According to State Superintendent Dr. David Stewart, the latest budget projections for the end of this fiscal year show that only one county remains in a deficit.  

“Just five years ago, 17 county school systems were experiencing budget deficits that were greatly impacting the delivery of services to students,” said Stewart.“That number has steadily declined since 1995 with only Hardy County now anticipating a deficit at June 30.”  

Stewart indicated several reasons for the fiscal improvement across the state.  

“The additional financial resources that the Legislature provided to counties through the budget digest have been critical in resolving the problems in these counties,” noted Stewart. “This year alone, more than $8.5 million has been appropriated for distribution to county school boards.
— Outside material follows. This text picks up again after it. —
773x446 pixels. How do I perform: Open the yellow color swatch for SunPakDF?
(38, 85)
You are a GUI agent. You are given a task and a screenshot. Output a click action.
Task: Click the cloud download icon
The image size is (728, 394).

Through the leadership of the Legislature, specifically the House and Senate Education Committees, this financial commitment has turned systems around so that they may begin the school year in the black,” Stewart indicated.  

In addition to the financial resources provided by the Legislature, staff members from the West Virginia Department of Education have implemented an early intervention program to identify systems headed for financial difficulties. Members of the Office of School Finance visited counties and assisted them in preparing plans to resolve their deficit spending situations.  

“In many cases, we have provided extensive technical assistance that addresses the entire business operation of their systems,” indicated Stewart.  

“Another factor that has significantly impacted the financial improvement in these counties is the extraordinary cooperation of the local board and superintendent,” emphasized Stewart. “Their personal commitment to aggressively addressing their budget problems has made the difference.”  

Stewart explained that many counties experience financial woes when their number of employees exceeds the public school support formula. “As enrollments decrease, counties must respond by reducing the number of employees,” Stewart urged. “If they do not cut personnel when enrollment declines, school systems begin to suffer the consequences.”  

In 1998, four counties experienced deficits: Clay, Monroe, Ritchie and Upshur. Only Clay and Hardy had deficits at June 30, 1999, but Clay is anticipating the deficit will be resolved by the end of this year.  

Hardy County projects a $150,000 deficit which is a decrease of $142,934 from the deficit incurred in 1999. The county has set aside money in its proposed budget for 2000-01 to satisfy the deficit.